→ PASSAGE PROVIDED:
──────

While the original of “Raum 1” remains a rather dark, dubby, glitchy affair, “Raum 2” happily grooves alongside domineering echoes and pulsating sounds with an almost playful edge – attributes not usually mentioned in the same breath as Pole. In his new version Stefan Betke substantially lightens up “Raum 1” and changes its rhythm.  “Raum 2”, on the other hand, he magically transformed into a dubby, groovy sound collage. Burnt Friedman contrasts the detailed, synthetic sound affairs with jazzy elements and combines abstract electronica with seductive harmonies. Kit Clayton, on the other hand, singles out the groove component, pushes it to the forefront and almost manages to create a secret dancefloor hit.  Naturally, this approach remains far removed from conventional Techno stompers, as Clayton focusses on the actual deconstruction of beats and then juxtaposes them with his distinctive sounds.  At the same time, all “reworkers” studied the source material, entered into an intense relationship, re-modelled it and thereby transformed the tracks into something decidedly unique.

──────

→ PROBLEMS:
1. In the passage about the "Raum" remixes, which component of the music does Kit Clayton single out and push to the forefront?
2. Resume the passage about the "Raum" remixes, writing on from its last sentence.

→ COLLECTED DATA:
──────

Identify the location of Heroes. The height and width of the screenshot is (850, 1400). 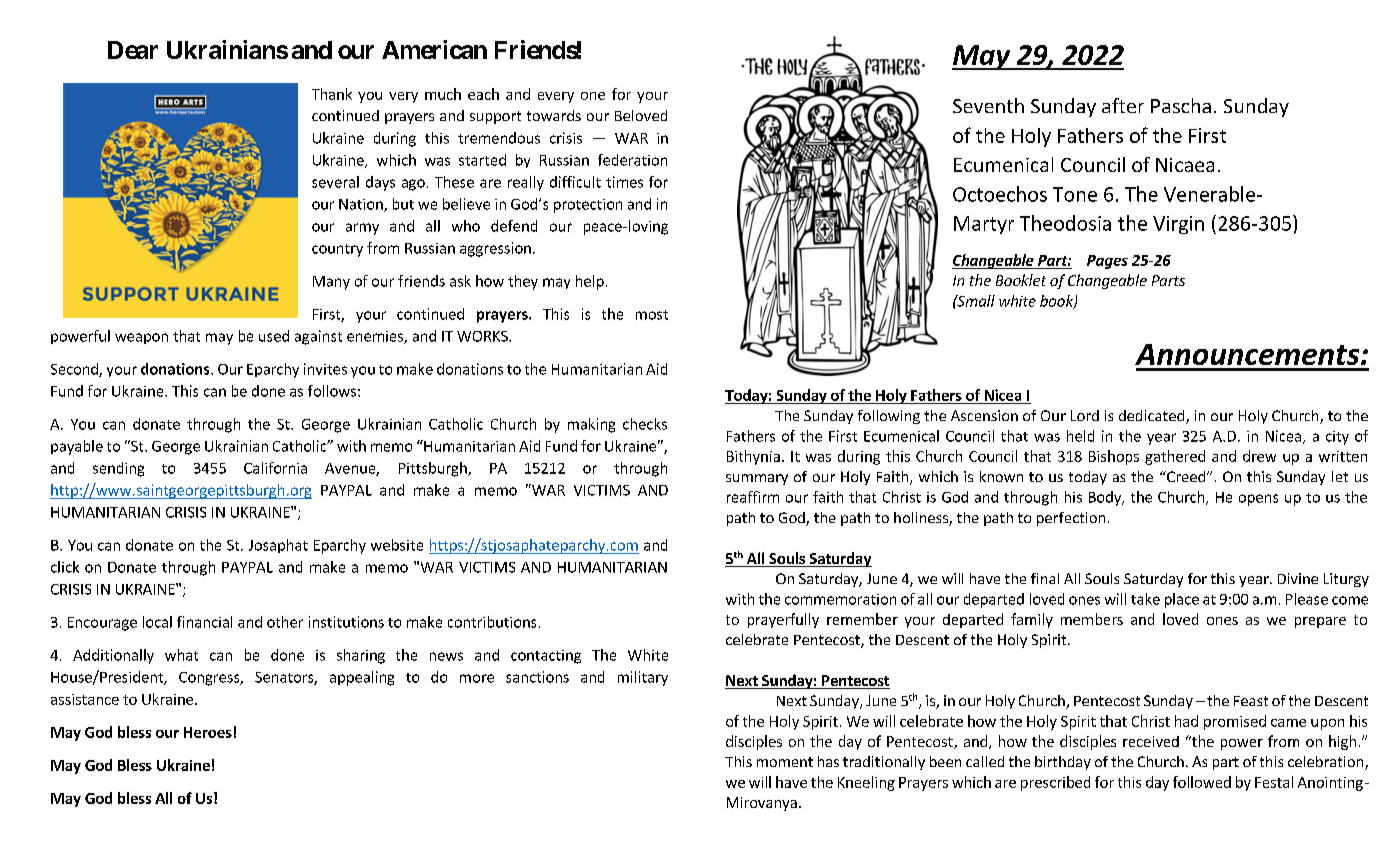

──────

→ ANSWERS BELOW:
1. The groove component.

2.
R = Redefine
R is also Pole’s first collaboration with another artist – his versions of “Raum 1”, “Raum 2”, “Raum 3” and “Raum 4” were recorded with D. Meteo (Submission) on guitar.  “It wasn’t easy” says Betke, nevertheless emphasising the new horizons the collaboration has opened up, mentioning the “freedom” he has gained, contrasted by initial thoughts of “compromise” or “restraint” that often occur when a solo artist decides to work with other musicians.  But Pole now cherishes the additional creative potential to be reaped from collaborative production and bilateral feedback.  This influx of new ideas as well as the input by Burnt Friedman and Kit Clayton turn R into an extraordinary journey through sound.
(Jan Ole Jöhnk, 2001)

Listen to “R” on spotify.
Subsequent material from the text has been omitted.